Don Mayelito es un personaje irrepetible: delgadito enfundado en un vestido de mezclilla y unas botas hasta media pierna, un sombrero de piel, viejo y rugoso. El cinto se enreda y casi se pierde en su cintura apretada ya que el pantalón es más grande. Una funda de cuero de res y la cacha del cuchillo sobresale clavado en el cinto en ese cuerpo delgado. Recordé la funda –del mismo material- y el machete que estaban tirados sobre la pared del escusado cuando entré ya que le dije a Juan Carlos que tenía necesidad de ir al baño.

  • Pásenle, -nos dijo don Mayelito.

Es –al igual que su dueño- un predio totalmente diferente a los demás: fuimos caminando por una pequeña selva y su techo que no deja ver el cielo: un platanal, árboles frutales, nopales, flores, emparrados hasta en el techo de la cocina y comedor, unas monturas, tambos de plástico, una banca larga de madera azul con patas amarillas, unos mecates gruesos y un palo cilíndrico amarrado a dos árboles, una hielera azul con tapa blanca.

Una casa bien construida de paredes de ladrillo rojo.
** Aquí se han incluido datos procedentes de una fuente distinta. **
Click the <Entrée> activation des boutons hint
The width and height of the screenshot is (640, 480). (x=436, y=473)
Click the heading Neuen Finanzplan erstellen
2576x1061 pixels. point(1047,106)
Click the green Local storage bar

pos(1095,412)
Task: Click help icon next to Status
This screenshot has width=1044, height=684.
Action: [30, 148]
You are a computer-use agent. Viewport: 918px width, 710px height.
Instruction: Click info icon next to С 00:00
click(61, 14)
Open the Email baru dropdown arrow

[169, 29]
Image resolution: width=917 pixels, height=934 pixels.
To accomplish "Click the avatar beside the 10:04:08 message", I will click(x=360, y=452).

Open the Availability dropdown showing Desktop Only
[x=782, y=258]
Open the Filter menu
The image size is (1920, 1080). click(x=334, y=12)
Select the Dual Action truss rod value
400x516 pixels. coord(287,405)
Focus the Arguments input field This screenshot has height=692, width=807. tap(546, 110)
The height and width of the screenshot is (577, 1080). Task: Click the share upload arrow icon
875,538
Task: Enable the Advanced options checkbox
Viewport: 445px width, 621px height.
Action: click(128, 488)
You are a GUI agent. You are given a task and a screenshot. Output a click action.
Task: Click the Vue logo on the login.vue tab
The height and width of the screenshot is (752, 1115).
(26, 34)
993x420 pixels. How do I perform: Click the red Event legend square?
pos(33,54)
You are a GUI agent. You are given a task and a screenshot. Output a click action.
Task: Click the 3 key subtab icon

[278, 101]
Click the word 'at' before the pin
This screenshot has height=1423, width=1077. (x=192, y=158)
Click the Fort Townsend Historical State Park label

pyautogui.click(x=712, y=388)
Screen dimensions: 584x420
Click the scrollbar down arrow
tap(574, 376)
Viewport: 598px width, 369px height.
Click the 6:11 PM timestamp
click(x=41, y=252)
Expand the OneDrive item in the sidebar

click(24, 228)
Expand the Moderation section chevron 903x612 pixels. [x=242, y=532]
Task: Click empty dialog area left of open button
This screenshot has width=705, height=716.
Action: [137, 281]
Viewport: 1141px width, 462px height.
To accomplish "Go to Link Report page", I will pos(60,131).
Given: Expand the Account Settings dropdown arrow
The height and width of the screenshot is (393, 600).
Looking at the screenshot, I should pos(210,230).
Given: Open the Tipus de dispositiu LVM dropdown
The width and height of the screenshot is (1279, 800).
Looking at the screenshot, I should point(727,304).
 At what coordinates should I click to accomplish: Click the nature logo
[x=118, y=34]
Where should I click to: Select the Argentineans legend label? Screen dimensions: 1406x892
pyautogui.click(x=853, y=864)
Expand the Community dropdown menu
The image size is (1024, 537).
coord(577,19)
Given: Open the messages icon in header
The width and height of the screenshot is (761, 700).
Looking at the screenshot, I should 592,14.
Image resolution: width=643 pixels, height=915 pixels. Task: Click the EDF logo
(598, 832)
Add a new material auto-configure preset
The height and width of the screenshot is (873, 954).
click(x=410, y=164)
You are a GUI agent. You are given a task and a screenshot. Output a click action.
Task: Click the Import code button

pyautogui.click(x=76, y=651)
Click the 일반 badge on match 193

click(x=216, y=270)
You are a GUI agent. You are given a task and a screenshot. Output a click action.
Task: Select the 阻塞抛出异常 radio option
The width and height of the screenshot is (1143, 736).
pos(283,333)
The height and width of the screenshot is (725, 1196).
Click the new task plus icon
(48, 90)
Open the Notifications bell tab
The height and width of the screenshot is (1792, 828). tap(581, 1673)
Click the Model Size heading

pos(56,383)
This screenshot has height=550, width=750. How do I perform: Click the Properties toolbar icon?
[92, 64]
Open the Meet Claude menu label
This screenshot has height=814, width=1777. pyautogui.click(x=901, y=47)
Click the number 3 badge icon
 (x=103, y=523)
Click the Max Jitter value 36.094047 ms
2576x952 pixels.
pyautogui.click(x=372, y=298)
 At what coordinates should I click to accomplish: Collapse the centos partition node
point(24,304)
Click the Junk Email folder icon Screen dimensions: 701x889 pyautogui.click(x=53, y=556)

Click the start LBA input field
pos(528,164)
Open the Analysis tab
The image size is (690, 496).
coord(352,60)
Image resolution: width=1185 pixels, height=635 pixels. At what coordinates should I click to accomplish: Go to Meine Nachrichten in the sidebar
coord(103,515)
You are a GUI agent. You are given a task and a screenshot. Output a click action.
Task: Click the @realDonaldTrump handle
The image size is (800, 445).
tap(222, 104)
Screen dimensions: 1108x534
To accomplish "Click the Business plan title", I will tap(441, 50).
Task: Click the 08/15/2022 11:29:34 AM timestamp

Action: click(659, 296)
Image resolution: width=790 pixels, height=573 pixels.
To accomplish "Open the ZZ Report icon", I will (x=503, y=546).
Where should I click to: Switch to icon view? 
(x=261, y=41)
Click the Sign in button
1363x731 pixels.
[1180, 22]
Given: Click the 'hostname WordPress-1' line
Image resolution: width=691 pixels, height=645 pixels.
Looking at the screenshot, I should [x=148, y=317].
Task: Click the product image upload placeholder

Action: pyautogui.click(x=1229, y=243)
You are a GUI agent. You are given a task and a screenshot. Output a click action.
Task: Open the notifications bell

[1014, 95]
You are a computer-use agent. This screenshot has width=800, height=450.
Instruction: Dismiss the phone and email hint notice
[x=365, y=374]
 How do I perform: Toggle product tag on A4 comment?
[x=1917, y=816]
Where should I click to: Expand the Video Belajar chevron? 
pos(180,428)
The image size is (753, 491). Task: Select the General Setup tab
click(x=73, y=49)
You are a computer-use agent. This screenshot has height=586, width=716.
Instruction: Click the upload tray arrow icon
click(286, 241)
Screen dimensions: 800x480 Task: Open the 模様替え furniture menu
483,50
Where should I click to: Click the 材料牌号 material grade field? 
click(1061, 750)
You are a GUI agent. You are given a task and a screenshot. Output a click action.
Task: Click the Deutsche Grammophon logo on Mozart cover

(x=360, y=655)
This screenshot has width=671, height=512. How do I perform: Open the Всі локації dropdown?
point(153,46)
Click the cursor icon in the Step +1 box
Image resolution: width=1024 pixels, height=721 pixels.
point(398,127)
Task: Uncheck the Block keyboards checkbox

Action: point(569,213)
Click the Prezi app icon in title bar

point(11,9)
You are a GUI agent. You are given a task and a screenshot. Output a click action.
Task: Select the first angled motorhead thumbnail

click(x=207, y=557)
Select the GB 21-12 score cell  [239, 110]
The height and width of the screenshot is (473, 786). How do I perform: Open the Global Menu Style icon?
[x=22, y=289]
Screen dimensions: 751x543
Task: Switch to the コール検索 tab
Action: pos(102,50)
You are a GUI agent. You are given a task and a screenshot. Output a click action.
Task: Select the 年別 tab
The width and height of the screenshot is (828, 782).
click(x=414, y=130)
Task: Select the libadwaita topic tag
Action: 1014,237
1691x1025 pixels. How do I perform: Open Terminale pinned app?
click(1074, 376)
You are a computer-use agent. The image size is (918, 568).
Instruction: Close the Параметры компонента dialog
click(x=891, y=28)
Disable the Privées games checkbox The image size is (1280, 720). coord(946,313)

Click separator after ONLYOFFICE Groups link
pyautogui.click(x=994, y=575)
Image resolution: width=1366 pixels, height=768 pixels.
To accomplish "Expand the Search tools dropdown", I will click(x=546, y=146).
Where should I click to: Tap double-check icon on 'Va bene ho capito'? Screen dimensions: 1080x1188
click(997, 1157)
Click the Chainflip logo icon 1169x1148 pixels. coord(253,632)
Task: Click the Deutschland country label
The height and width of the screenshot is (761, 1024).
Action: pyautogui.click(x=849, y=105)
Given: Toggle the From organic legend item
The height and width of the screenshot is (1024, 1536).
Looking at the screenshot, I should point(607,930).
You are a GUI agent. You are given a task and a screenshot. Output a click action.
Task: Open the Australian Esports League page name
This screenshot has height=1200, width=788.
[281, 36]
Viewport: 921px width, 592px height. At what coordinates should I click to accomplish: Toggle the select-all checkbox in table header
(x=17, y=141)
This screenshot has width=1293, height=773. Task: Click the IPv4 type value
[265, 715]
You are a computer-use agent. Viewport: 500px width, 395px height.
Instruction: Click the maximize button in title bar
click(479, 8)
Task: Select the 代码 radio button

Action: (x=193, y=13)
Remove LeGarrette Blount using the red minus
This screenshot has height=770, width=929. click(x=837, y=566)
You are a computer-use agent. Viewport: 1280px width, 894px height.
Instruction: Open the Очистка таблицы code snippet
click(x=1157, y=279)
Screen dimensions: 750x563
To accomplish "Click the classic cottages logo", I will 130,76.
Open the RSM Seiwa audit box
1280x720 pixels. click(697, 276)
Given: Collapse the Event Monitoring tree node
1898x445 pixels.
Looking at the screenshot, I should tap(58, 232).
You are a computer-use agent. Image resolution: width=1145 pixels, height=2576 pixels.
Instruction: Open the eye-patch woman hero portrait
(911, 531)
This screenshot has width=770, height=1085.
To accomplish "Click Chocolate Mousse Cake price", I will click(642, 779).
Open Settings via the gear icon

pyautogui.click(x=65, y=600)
Hay un piso a desnivel donde están muchas calabazas grandes. Un lado de la puerta de la cocina, enjarrada en cemento blanco está una olla de barro en forma de trompo suspendida por tres cordeles, y su clásica tapadera color barro… son las nueve con cuarenta minutos.

Don Mayelito nos invitó a desayunar.

  • Gracias, pero ya nos vamos, comeremos algo allá con Toribio, -dijo el Güero.
  • Qué Toribio ni qué chingados, siéntense para que coman algo.

Salió su esposa, nos puso las tazas de café, trajo unas tortillas hechas a mano, frijol refrito y un queso amantequillado… por poco nos lo acabamos. Luego nos pusieron unos jamoncillos de leche quemada.

Don Mayelito tiene la sonrisa a ras de alma, se agacha de lado, se rasca el sombrero, se arquea para el otro lado y se hace bolita, nos mira y vuelve a reír. Durante todo el desayuno no dejó de reír.

Cuando nos platicó que su padre tuvo catorce hijos se dobló a la derecha, se rio y se agarró el sombrero. “Estamos desparramados por toda la sierra” y nacimos en el Granadito, aquí cerquita –en esas comunidades “lo cerquita” son más de dos o tres horas en bestia-  ya no hay nada y yo tengo cinco que al igual están por varias partes, por la costa y San Ignacio.

  • “Mi abuelo y mi padre nos decían que los frailes y los indios sí arreaban ganado por la sierra y que lo llevaban hasta San Ignacio, pero eso fue mucho antes que los franceses.”

Recordé el camino misionero y el pasaje de cuando dos indios miraron al Dominico Teodoro de Asturias fornicar en el sótano de la capilla de lo que después fue el rancho San Dieguito, a la novicia María Eugenia, falta que los condenó a muerte y en el trayecto a San Ignacio y entre unos árboles los desollaron.

Son muchos los ranchos de por aquí, -nos dice don Mayelito.

  • Sí –interviene el Güero: cuando pasamos por Los Patos y por el arroyo de la Matancita hay tres ramales: uno va a San Quintín, otro al Mezcal y el otro llega hasta el fondo donde queda la Trinidad. Hay muchos ranchos: Rancho Nuevo, la Vinorama, Loma Linda, el Mezquitito, San Zacarías. Creo que desde San Ignacio para acá hay más de cuarenta.
  • Y a todos les compra el queso y las chivas mi hijo, -dice don Mayelito.
  • ¡Újule! Yo he recorrido toda la sierra. Una vez corrí la aventura de pasar por los Pilares y aventurarme por el arroyo hasta llegar al lugar que le dicen “El Muerto,” como a 25 kilómetros. Le llaman El Muerto porque platicaban los abuelos que cuando los curas dejaron la misión de Guadalupe hubo un indio, el único que quedó, que dejó la misión y se escondió muchos años en La Palma y huyó cuando la vaquerada le echó la culpa de unos desperdicios y cueros que el ingeniero que llegaba de Santa Rosalía, encargado de todo el negocio de esa parte de la sierra lo fue a buscar a su choza para castigarlo. En la huída llegó hasta San Vicente y La Trampa con tan mala suerte que lo mordió una víbora cascabel y murió recostado en la pila. Que a los años unos rancheros encontraron el esqueleto. Comentaban que los Dominicos lo habían bautizado con el nombre de Francisco Jesús… que fue el último indio de la tribu de Guadalupe.

Un abrazo solidario para toda su familia y un recuerdo para ese hombre de la sierra que vivió enraizado en su pertenencia, en sus sueños y en su predio. Alea Jacta Est.06-08-19- Miembro de ESAC.